Thevenin's Equivalent Help

[sjgallagher2]

For some reason I find immense difficulty in figuring out these circuits. I must be missing something somewhere Here's my issue. I have this circuit:

And I need to find the Thevenins equivalent circuit. When I first got the problem I confidently threw some voltage divider equations around and got the thevenin voltage as 0.75V. But that's wrong. It's actually 0.5V. Why? Thats where I need help! If you could explain that to me I would be very thankful.

More info on what I did to get my answer.
First I used a voltage divider equation on the 200ohm resistors. That resulted in 1/2(3V) = 1.5V. Then I put that voltage in the next voltage divider equation with the 100ohm resistors, which came out as 1/2(1.5) = 0.75. It seemed so simple, but I went wrong. Where?

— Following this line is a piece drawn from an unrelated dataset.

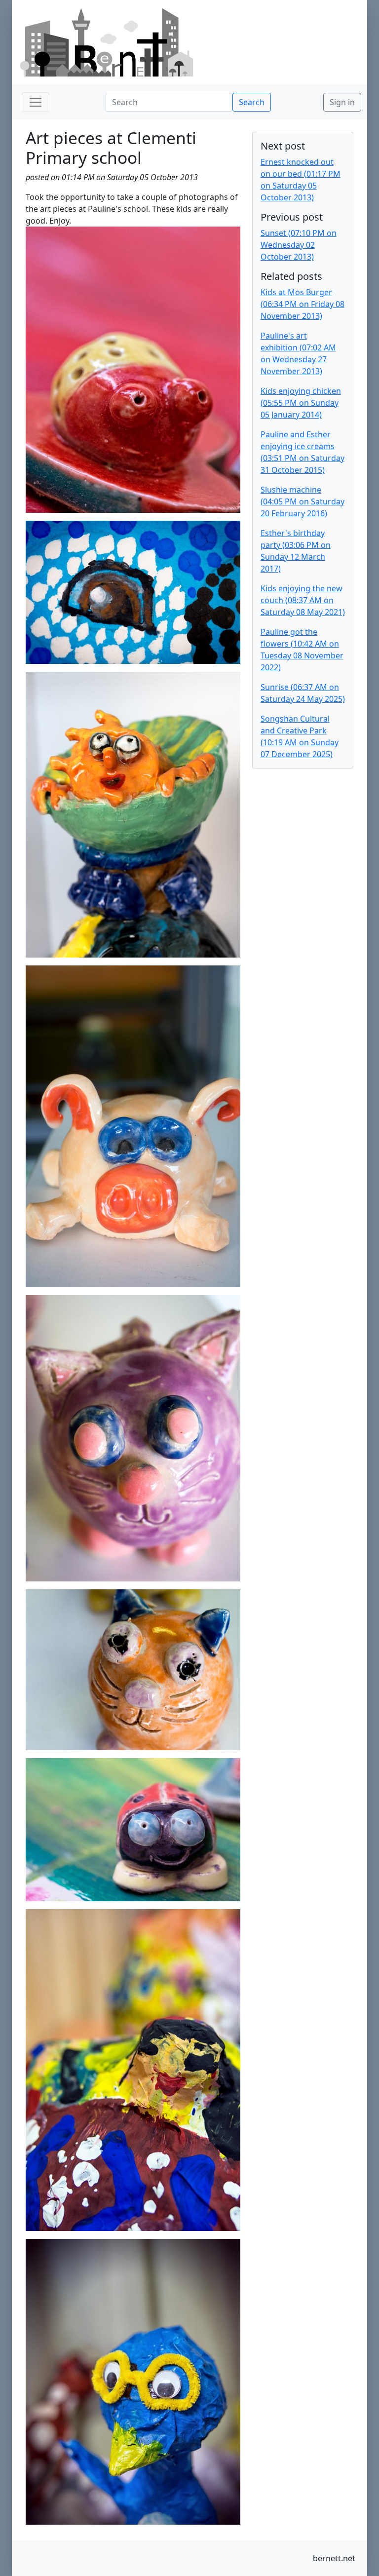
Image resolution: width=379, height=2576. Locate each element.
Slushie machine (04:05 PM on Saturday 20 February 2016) (302, 501)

Someone suggested putting the two 100ohm resistors in series and solving from there but I'm not sure that's the right thing to do

 

[keith1200rs]

You started at the wrong end, I think.

Start at the right hand side. You have two 100 ohms in series making 200 ohms. They are across 200 ohms making 100 ohms. That is in series with 200 ohms which is across 3V. So the 3V is multiplied by 100/(100+200) = 1V. The output potential divider halves that so 0.5V.

Keith

 

[sjgallagher2]

But where do the contacts go for that inbetween step when you combine the two resistors? If you sum the two hundred ohm resistances doesn't that put one of the contacts in the middle of the resistor now? Here's a picture of what I think you're saying the second step is:

I didn't put the A and B contacts because I'm not sure where they go now that we've combined those two resistors :S

 

[keith1200rs]

Yes, you diagram is correct and from that you can hopefully see there is 1V at the junction where all 200 ohms resistors meet( 3* 100/300)?

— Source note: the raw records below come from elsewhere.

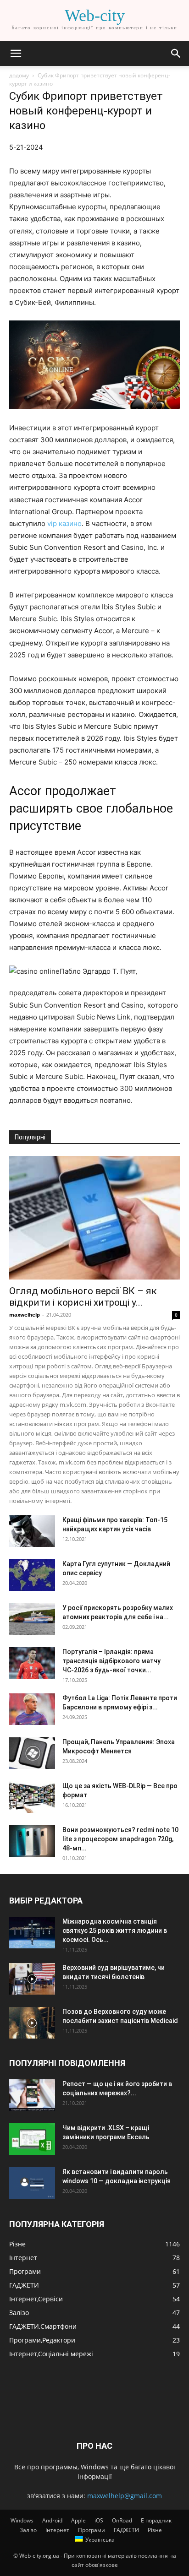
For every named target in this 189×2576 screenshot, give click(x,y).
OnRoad (122, 2520)
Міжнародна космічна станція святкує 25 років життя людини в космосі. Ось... (114, 1930)
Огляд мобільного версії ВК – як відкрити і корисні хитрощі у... (83, 1296)
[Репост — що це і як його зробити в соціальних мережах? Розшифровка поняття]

So, then you split the 200 ohms back to 100+100 so the voltage is halved = 0.5V.

Keith

 

[SanjKrish]

**broken link removed**

Thevenin voltage is the voltage felt at the terminals of A and B. When u connect a voltmeter across A B the measured voltage will be thevinin voltage..

In order to find it analytically first combine all the resistors from load to voltage source such that u end up with one voltage source and one resistor.. now expand the resistors one at a time and find the voltage across each. Thus u can get the voltage across the load terminals.. Check the diagram for better explanation

 

[Marvel_tronix]

But where do the contacts go for that inbetween step when you combine the two resistors? If you sum the two hundred ohm resistances doesn't that put one of the contacts in the middle of the resistor now?

At this in between step(perfectly said), you don't consider about the terminals A & B. Taking the 100Ω, the one across AB, in series with the other one is the consequence of this. The calculated resistance of 100Ω[=((200Ω)||(200Ω))], that comes in series with 200Ω, is actually the equivalent resistance that comes into effect for the voltage divider rule. Remember that voltage divider can be applied only to resistances connected in series with no other branch originating from any of internal node(s) connecting to some another element or network. So, we have to find the effective resistance b/w those two points A & B.
Also, the voltage calculated now using the voltage divider is the voltage that is present at the node connecting the 2 200Ω & 1 100Ω resistances.
This method would be continued even if some more such ladder n/ws(resistance connected in ladder form) are presented.

 

[pebe]

Point A is effectively fed with a voltage of 0.5V, relative to B, through a 66.67ohm resistor.